Below we bring you up to date on the use of fMRIs in US courtrooms and the arguments for its use in a legal venue.

fMRI Use in the courtroom: 

Grey Matters publication, Fall 2016

Neuroimaging evidence is a complex topic, and an important one to understand, considering how it could potentially alter the way cases involving the NGRI plea are tried. As demonstrated by the cases of Dugan and Hinckley, the legal system must now decide how to evaluate the potential neuroimaging offers.  Full article (starts on page 20)

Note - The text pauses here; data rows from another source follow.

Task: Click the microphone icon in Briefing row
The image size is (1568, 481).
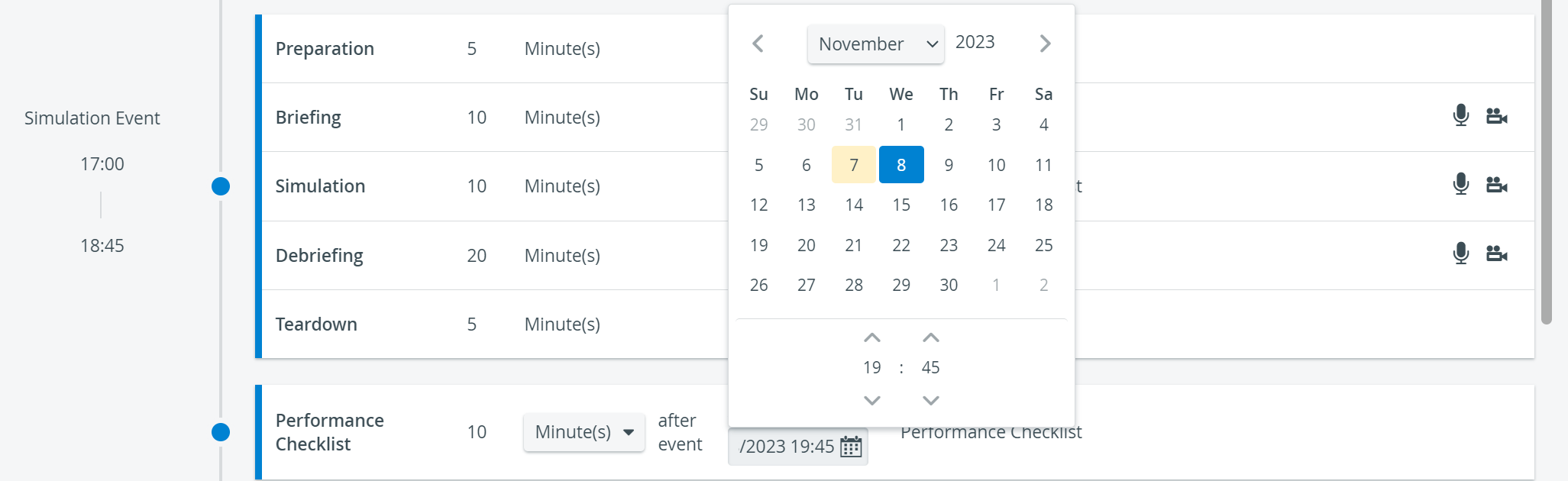Action: point(1460,115)
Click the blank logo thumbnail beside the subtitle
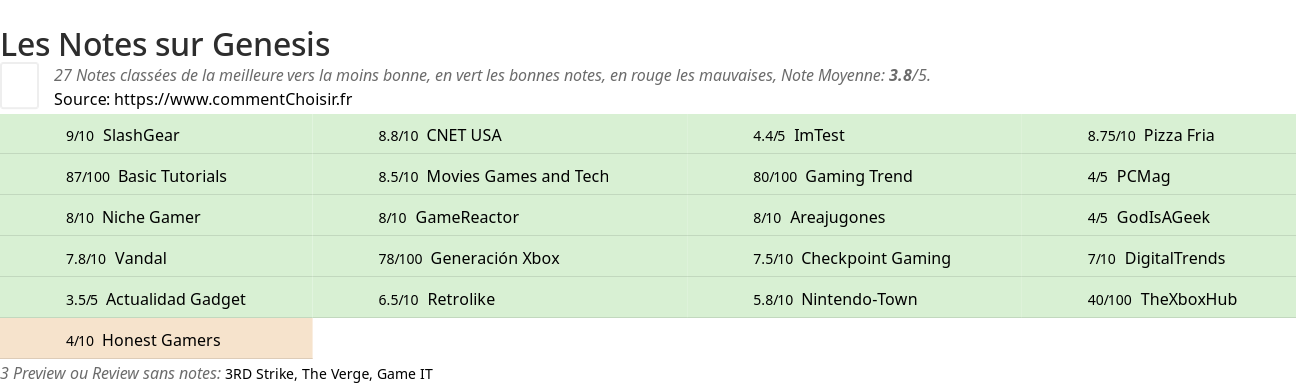The width and height of the screenshot is (1296, 384). (x=19, y=85)
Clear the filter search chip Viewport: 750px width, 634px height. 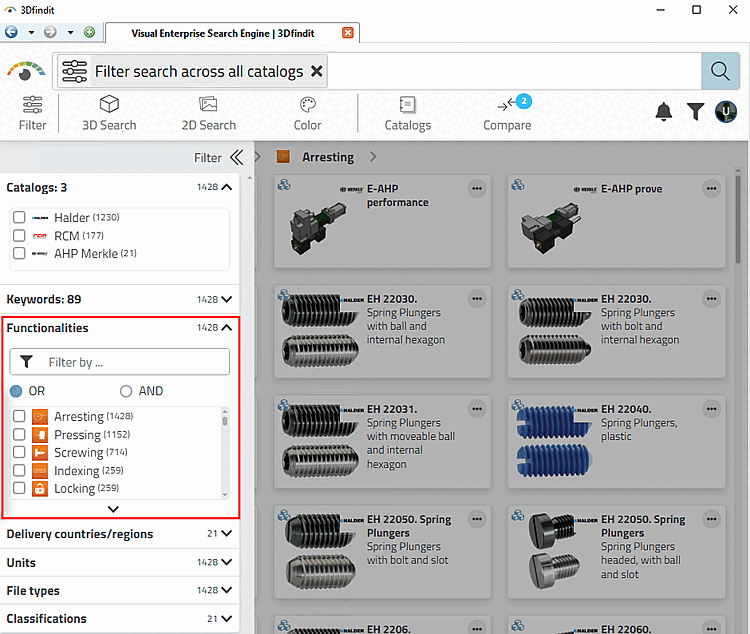tap(317, 71)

In support of fMRIs in the courtroom:

One of the best arguments for continued research into the application of fMRIs (functional MRIs) in the courtroom comes from Sunaina Rajani, in the Kennedy School Review, (a Harvard Kennedy School student publication), October 2016:

(excerpt):

Objective Criteria of Criminal Responsibility

Robert Proctor, clinical instructor at the Harvard Law School’s Criminal Justice Institute, says that “expert opinion is often presented under a veneer of objectivity.” Norms, implicit biases, and lack of neuroscientific knowledge affect determination of criminal culpability, thereby increasing the chance of human error. Not only does this bias shape judges’ evidentiary calls but also their statutory interpretations. Often an expert’s evaluation entails a review of the defendant’s medical records, an interview of the defendant, and, if the defendant is lucky, essential interviews with witnesses and family members.  This evaluation, too, is ultimately subjective but could be enhanced by neuroscience.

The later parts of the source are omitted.